Bihar’s Rs20,000 crore plan size gets panel nod
18 May 2010
The Planning Commission has approved Bihar's plan size of Rs 20,000 crore for 2010-11 fiscal, which is 39 per cent higher than its annual plan outlay of Rs14,404.65 crore for 2009-10. It was finalised on Monday after chief minister Nitish Kumar met plan panel deputy chairman Montek Singh Ahluwalia.
Out of Rs20,000 crore, the state government's own fund is Rs8,619.02 crore and its borrowing is Rs5,510.00 crore, which comes to 71 per cent, while the central assistance is Rs 5,870.98 crore or 29 per cent of the plan size.

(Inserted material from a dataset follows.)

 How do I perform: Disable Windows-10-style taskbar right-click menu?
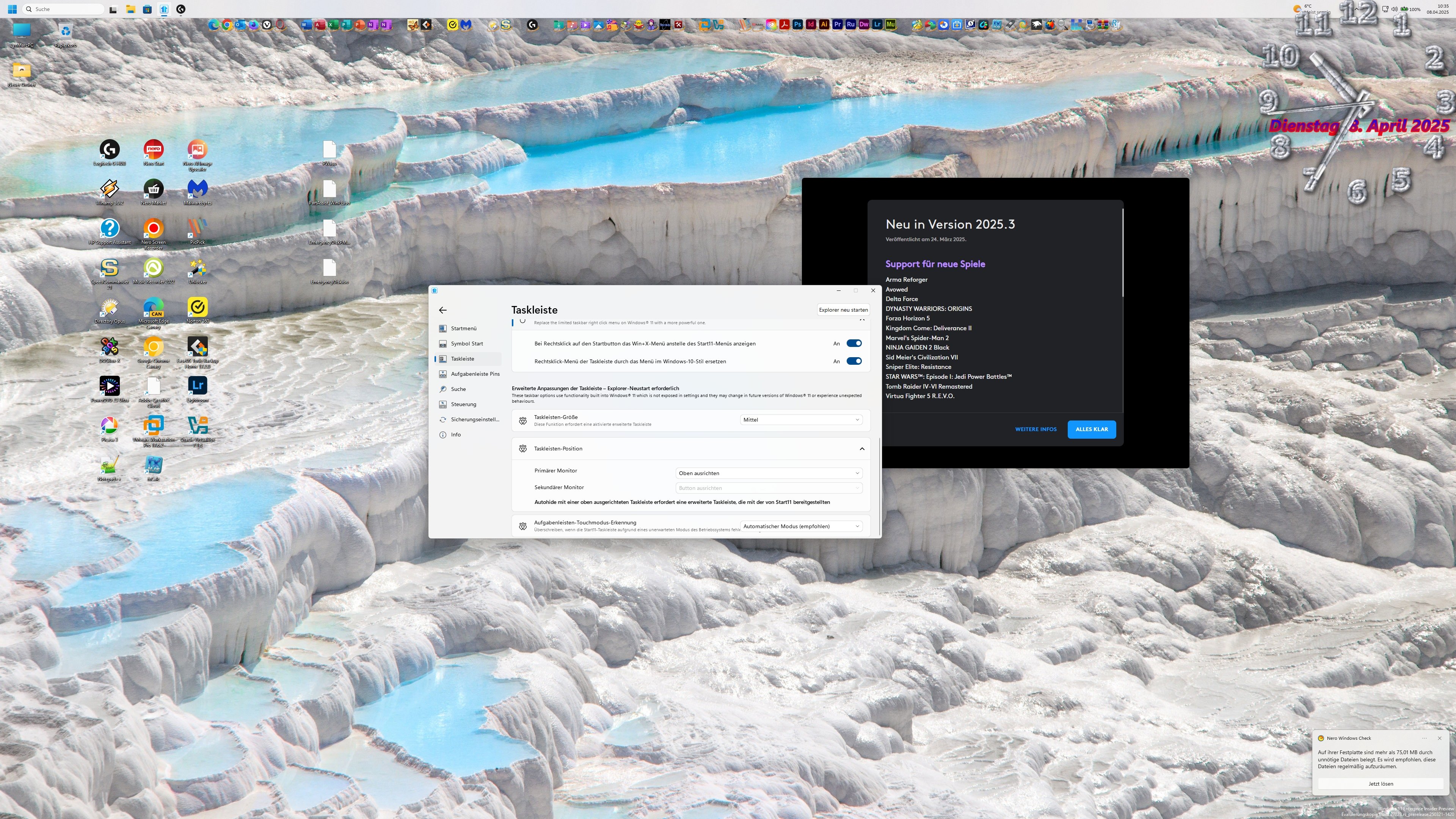tap(854, 361)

''There is lot of improvement in the Plan utilisation and visible efforts have been made to improve economic activity and revenue generation," Ahluwalia said, and complemented Kumar for better performance on key development and economic parameters. Last year the state fell only marginally short of utilising its full plan allocation.
Attention, however, is required to improve social and physical infrastructure, he pointed out, adding public private partnership has to be encouraged to further accelerate pace of development in the state. Bihar's economy has grown at a rapid pace in recent years. The rate of growth of Gross State Domestic Product (GSDP) at constant prices has been 12.8 per cent between 2004 and 2009, as per the latest Central Statistical Office figures. The per capita income of the state in 2005-06 was Rs8,804, which almost doubled to Rs16,177 in 2009-10.

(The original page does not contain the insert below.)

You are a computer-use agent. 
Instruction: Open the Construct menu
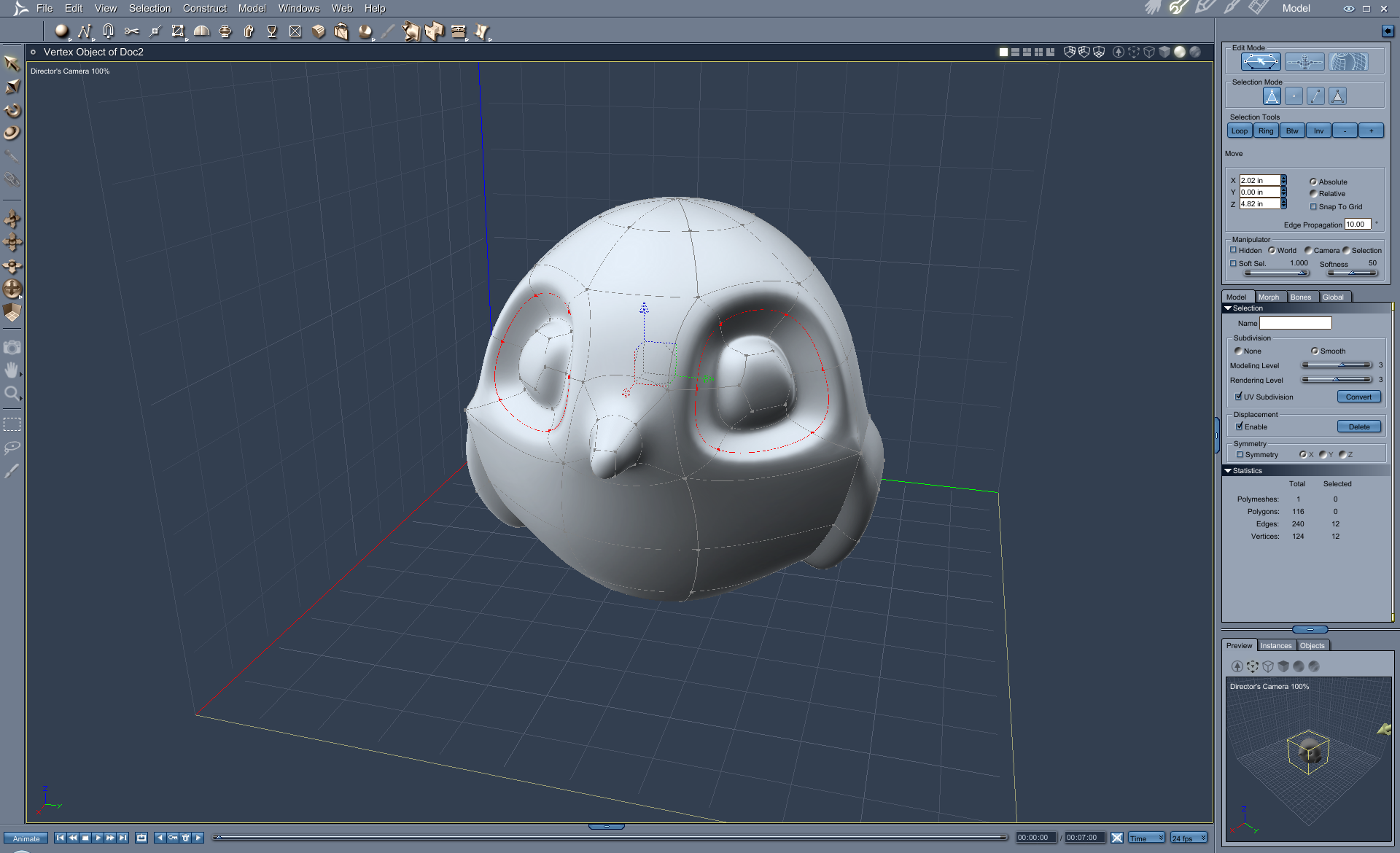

The chief minister told plan panel that there has been remarkable progress in the financial management of the state. The state's revenue surplus has grown from Rs81 crore in 2005-06 to Rs4,700 crore in 2009-10 while the state tax revenue has grown from Rs3,561 crore to Rs8,274 crore during same period. Debt to GSDP percentage has come down from 43.39 per cent to 29.79 per cent.
The state claimed that its performance under MNREGS has shown steady progress in both employment generation and utilization of funds. The commission's attention was drawn towards the meagre amount released under PMGSY, which is not commensurate with the actual requirement.